Da allora la guerra è rimasta guerra: ma tutto, al tempo stesso, ha assunto anche una dimensione, come dire: più turistica e di costume. È qui che fioccano le ragazze come quella intervistata dal Corriere, che non sanno quello che fanno né perché lo fanno. Quando chiudono le scuole, molti ragazzi fanno il “campeggio resistente” e gli attacchi ricominciano. A sbirciare il cantiere, all’ingresso, è sempre pieno di simpatici vecchietti: ma pare che prendano misure, segnino le targhe, compilino mappe del cantiere come una – fatta benissimo – che è spuntata su internet: e qui c’è la polizia, qui staziona il “Lince”, queste sono le imprese che ci lavorano (con indirizzo) e infatti molti attentati si sono trasferiti alle sedi delle imprese.
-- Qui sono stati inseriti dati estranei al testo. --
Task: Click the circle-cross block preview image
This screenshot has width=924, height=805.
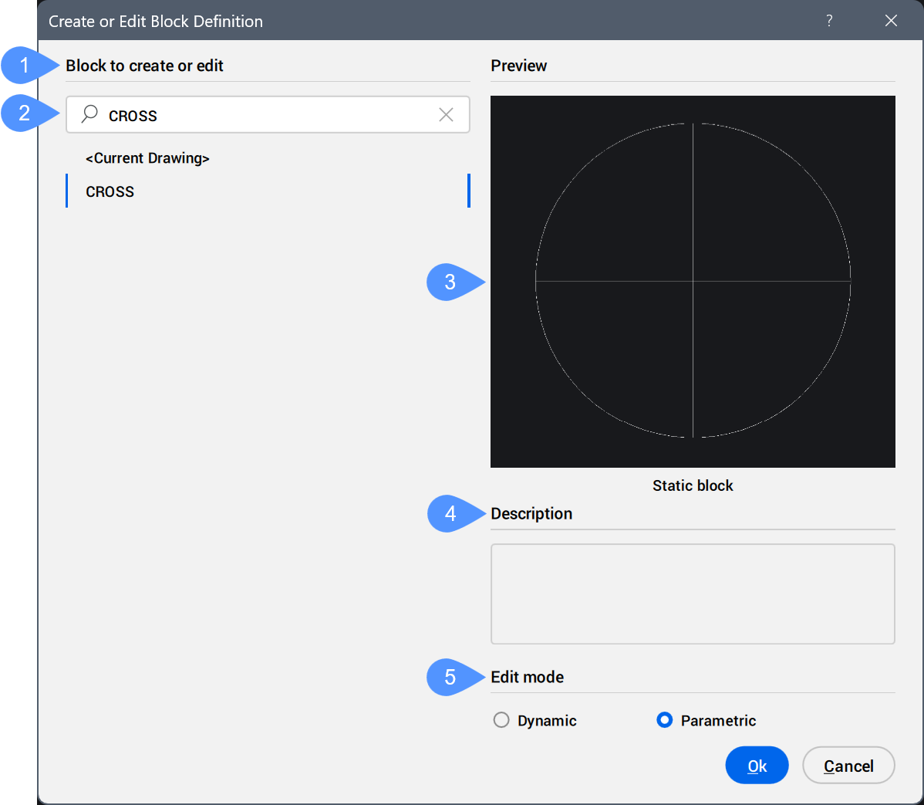Action: point(693,281)
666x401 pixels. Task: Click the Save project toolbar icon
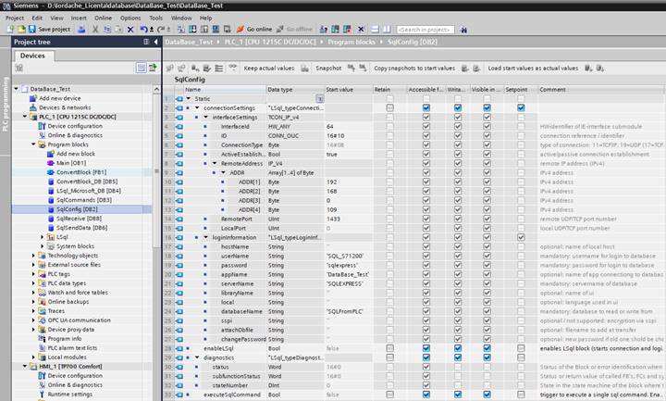33,30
Da segnalare, a fine settembre 2013, la presa di posizione dello “scrittore” Erri De Luca sul sabotaggio che è cosa buona e giusta: sarà un caso che quattro imprese sono state incendiate di lì a poco. «C’è una generazione di ragazzi completamente rovinata», ci dice il direttore dei lavori, «perché sono cresciuti con l’idea che sia normale fronteggiare la polizia. Hanno denunce che gli precluderanno il futuro. La Tav fa lavorare centinaia di imprese e decine di milioni sono già ricaduti sul territorio, molta gente ha cambiato approccio anche perché qui c’era una disoccupazione più alta della media nazionale. La Fiat non c’è più, noi siamo il secondo datore di lavoro di tutta la valle con una cantiere che è ancora microscopico». Però c’è la gioventù beota e lobotomizzata che tira le pietre. Sui militari. E sul proprio futuro.